Supplied data Block Start
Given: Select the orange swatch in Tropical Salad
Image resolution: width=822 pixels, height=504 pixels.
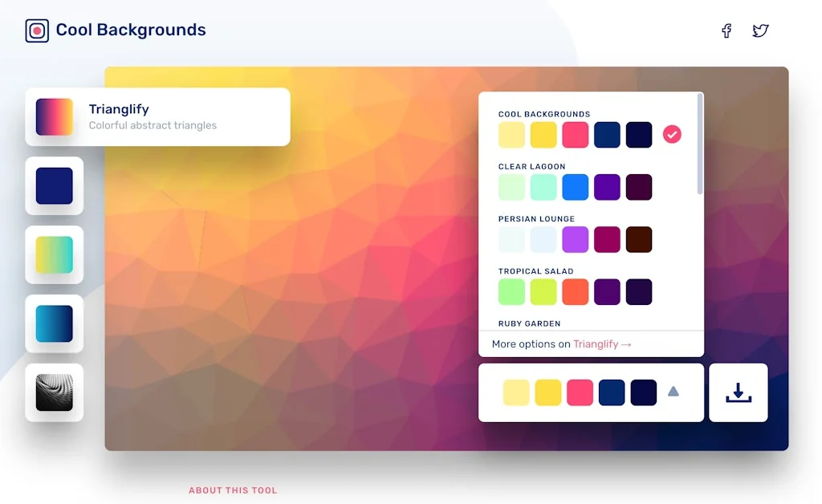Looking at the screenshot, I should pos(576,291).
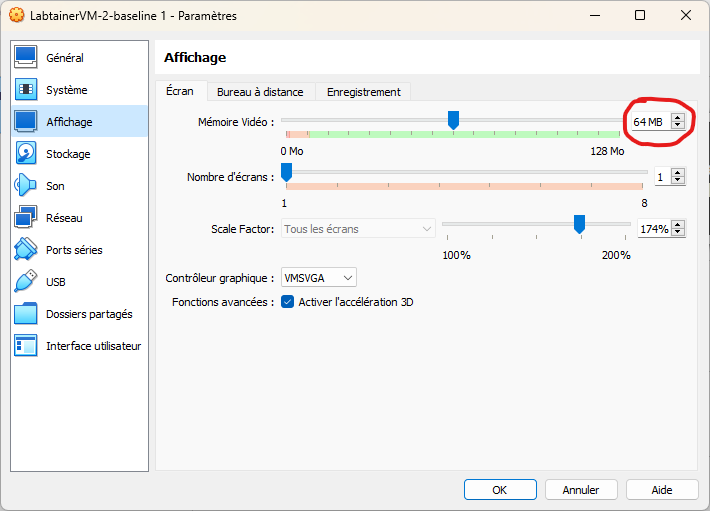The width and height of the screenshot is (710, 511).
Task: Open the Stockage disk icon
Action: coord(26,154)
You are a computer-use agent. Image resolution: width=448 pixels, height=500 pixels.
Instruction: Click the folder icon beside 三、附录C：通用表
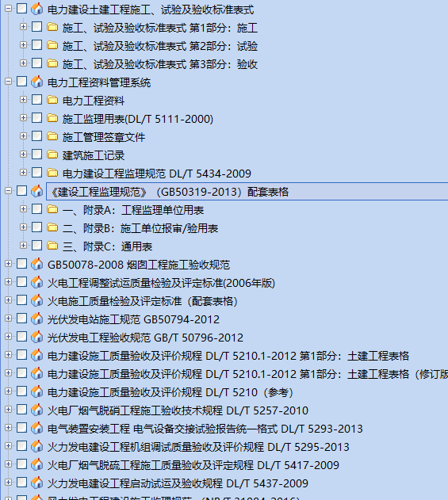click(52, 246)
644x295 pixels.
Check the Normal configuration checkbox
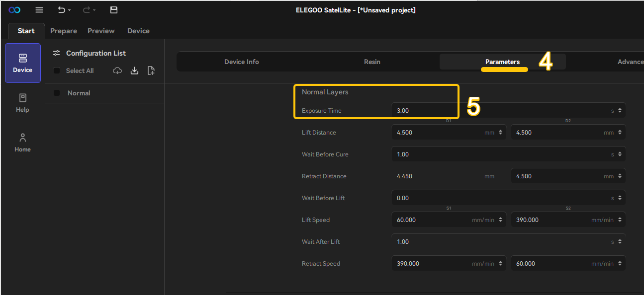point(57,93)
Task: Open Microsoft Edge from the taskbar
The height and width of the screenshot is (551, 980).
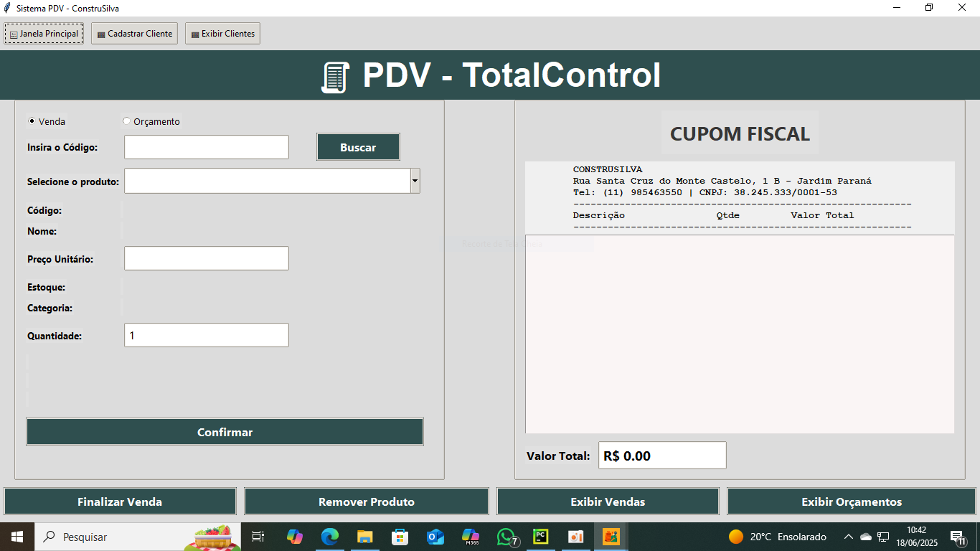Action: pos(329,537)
Supplied data Block End
- What you are asked to do -
The lines to return run from the line containing "644x295 pixels." through the last line of the records. Give them exactly, omitting pictures.

- Answer to this task -
644x295 pixels.
Check the Normal configuration checkbox
point(57,93)
Task: Open Microsoft Edge from the taskbar
The height and width of the screenshot is (551, 980).
Action: pos(329,537)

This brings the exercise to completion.